As the 2012 Election was coming up, I decided to put up a political site on which to voice my views. Since then, a lot has happened, including the election of Donald Trump in 2016 and his "defeat" in 2020 due to fraudulent activities on the part of Democrats in certain precincts. I've not kept these pages up but plan to recfity that situation.

 

Let me begin by telling a little bit about my political history. I grew up in rural West Tennessee, an area that was deeply divided by the Civil War 150 years ago, although it was less than a century before I was born in 1945. Although my ancestors' loyaties were divided with my dad's family having supported the Union, some of them anyway, and my mother's the Confederacy, my parents supported Republican candidates for president. In the local and state elections, the Democratic party controlled everything and the statewide elections were merely a confirmation of the Democratic primaries. My own political views have been shaped by decades of reading and by watching the positions of the two national parties. While most people would say I am conservative - and others would say I'm a flaming liberal - I'm actually a political independent and my political philosophy is traditional, or classical, liberal. Those who might bother to check the definition of a classical liberal will find that it refers to people who believe in limited government and basic freedoms. After all, the word "liberal" means "free." It was liberals who developed the ideas that led to the American Revolution and the Founding Fathers were all liberals; the conservatives of the day supported the British Crown and many of them left the United States for Canada after the colonial victory. The people who claim to be "liberal" today actually are not; they are political progressives and their political philosophies are based on nineteenth and early twentieth century European ideas, specifically those developed by Validimar Lenin and Karl Marx.  Their goals are social reform through government action; in short, they seek to control government and thus control society as a whole. To a progressive, "free" is just a word.

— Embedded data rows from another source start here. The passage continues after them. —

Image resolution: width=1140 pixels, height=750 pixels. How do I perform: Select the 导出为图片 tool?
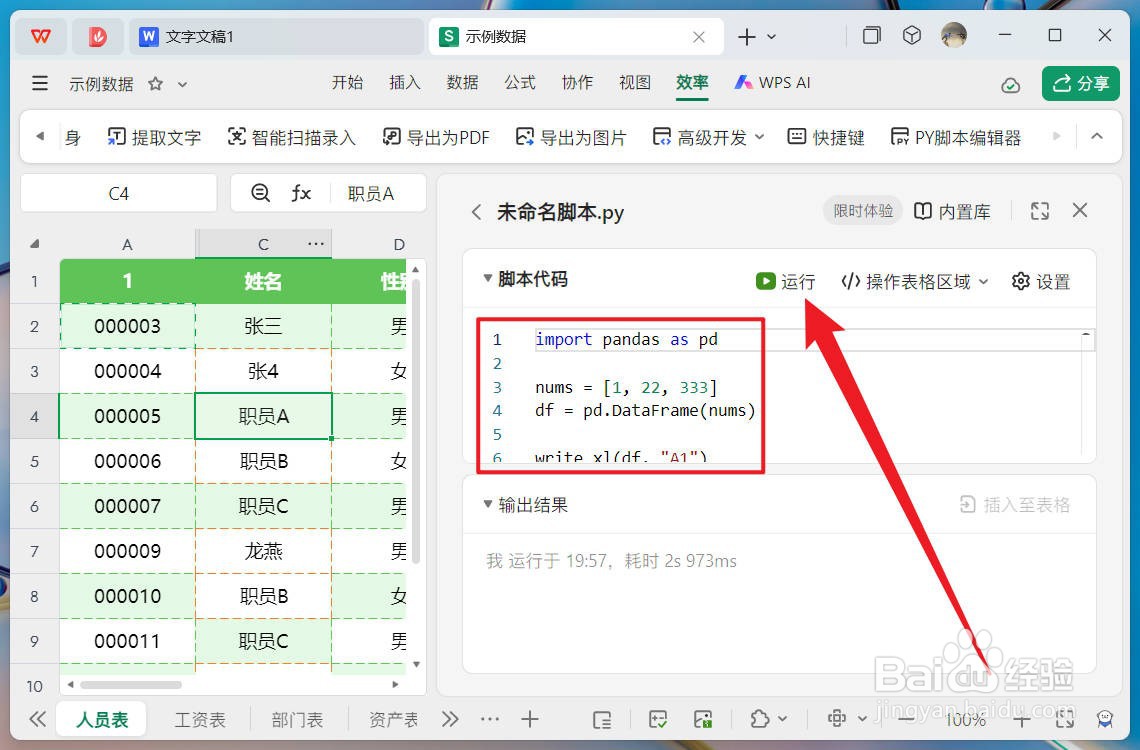pyautogui.click(x=571, y=137)
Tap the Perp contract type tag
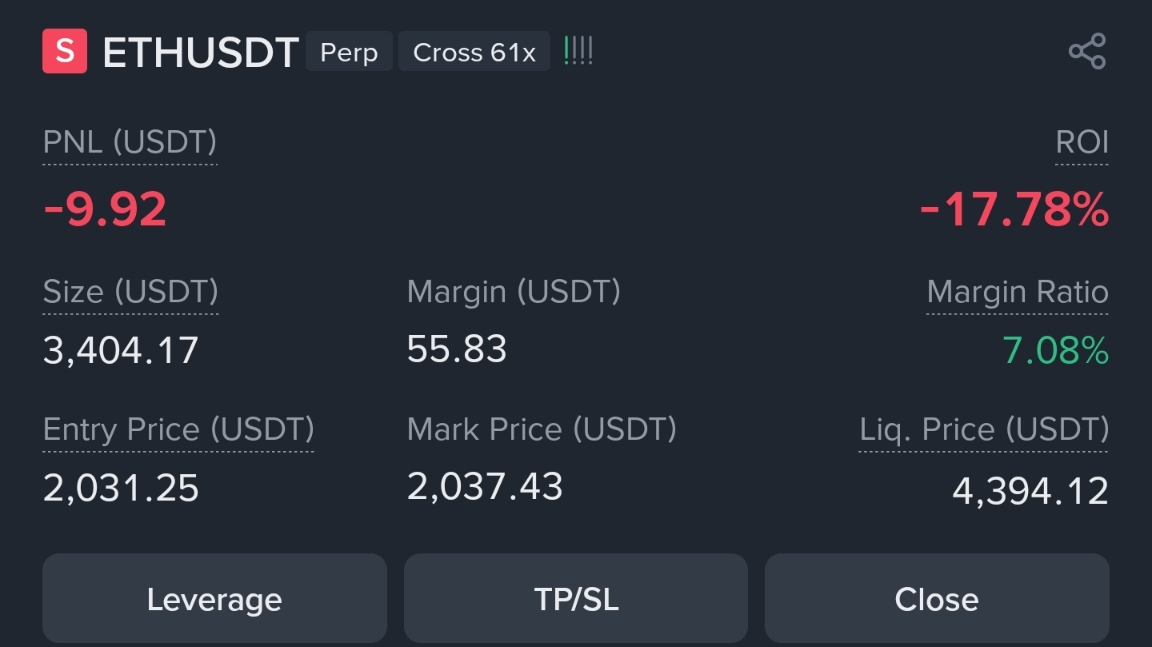Image resolution: width=1152 pixels, height=647 pixels. 349,51
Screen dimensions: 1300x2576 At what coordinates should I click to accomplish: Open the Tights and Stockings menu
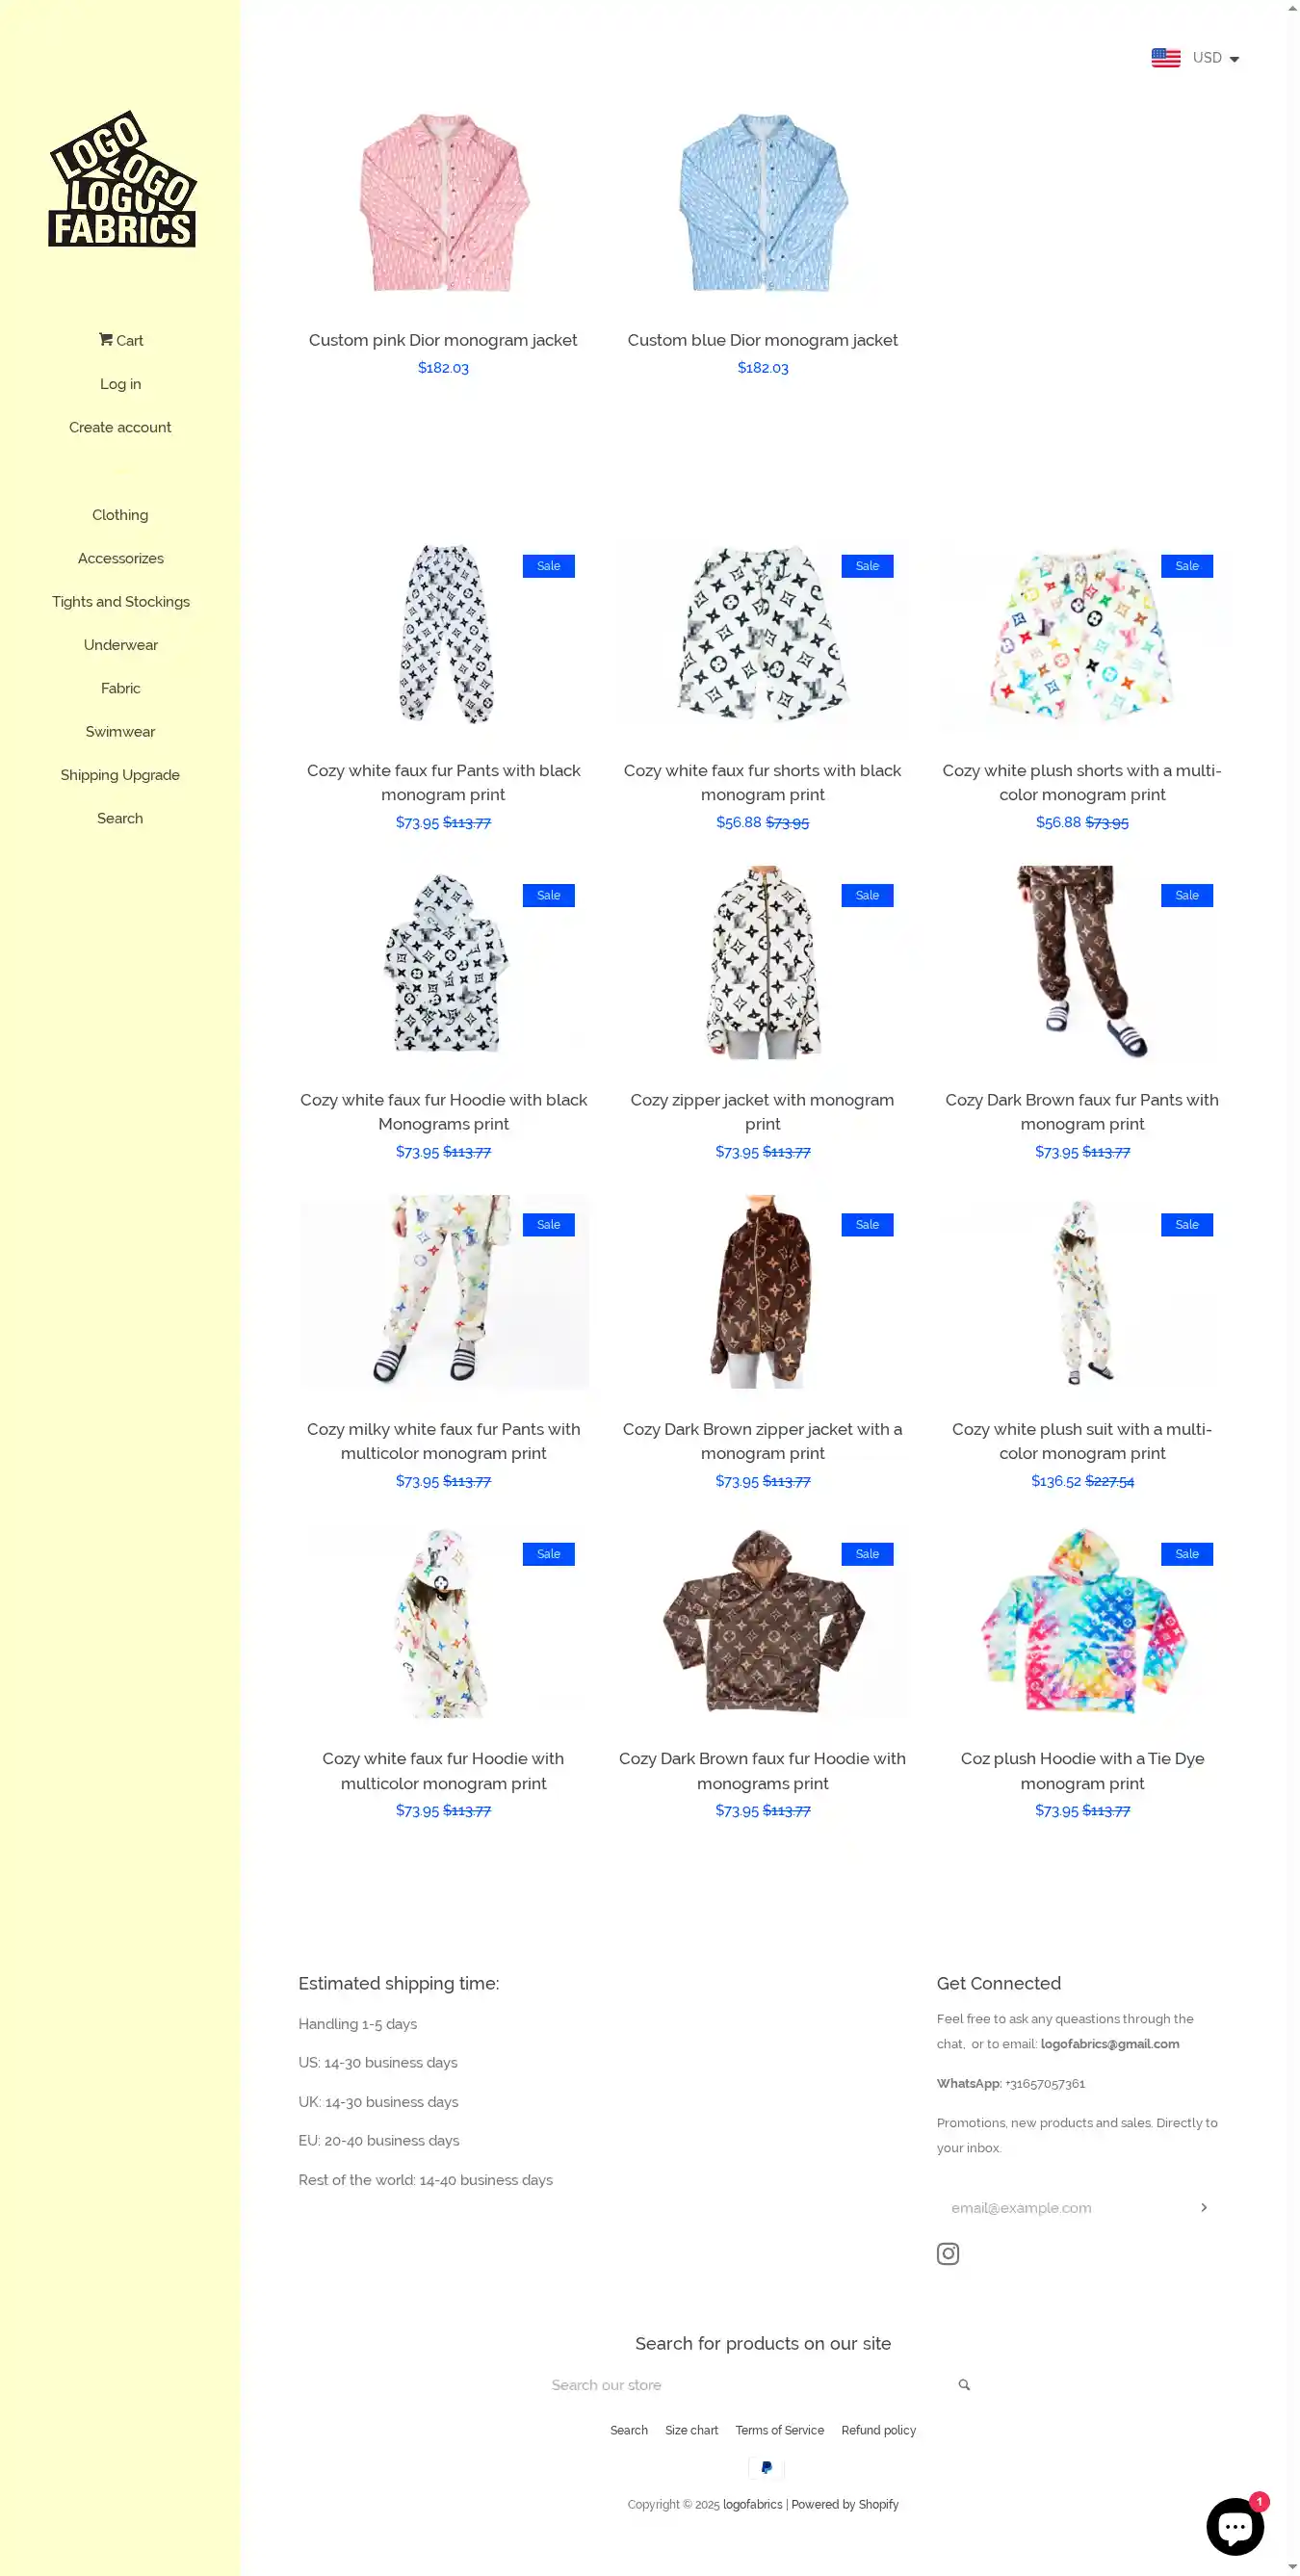coord(121,602)
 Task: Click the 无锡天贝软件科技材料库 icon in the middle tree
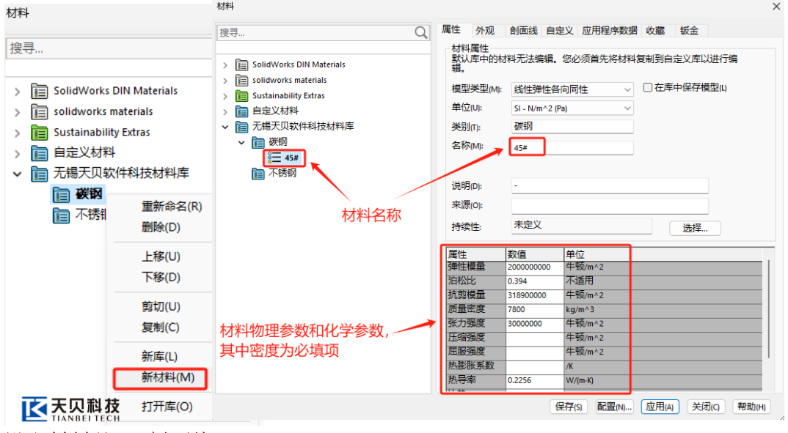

Up until the 2004 elections I had always voted for Republicans. But during the hysteria after the 9/11 attacks I saw some very dangerous attitudes developing among those who espouse right-wing views, many of whom are actually progressives who switched parties; they're called "neoconservatives," meaning they are "new" conservatives who have changed certain of their views, particularly those related to foreign policy. Consequently, I voted a straight Democratic ticket in the 2004 and 2006 elections. Bear in mind that the Democrats won majorities in both houses of Congress by running conservative and moderate Democrats such as US Senator Jim Webb of Virginia against Republicans. However, the national Democratic party lost the message of the 2006 election and elected progressives as Speaker of the House and Senate Majority Leader, then in 2008 they nominated the most progressive possible candidate, Barack Obama. Had the Democratic Party remained more toward the center I might have voted for Democratic candidates - but never again. Democrats have received the last vote they'll ever recieve from me - period.

I will be writing polictical opinion posts and linking them to this page.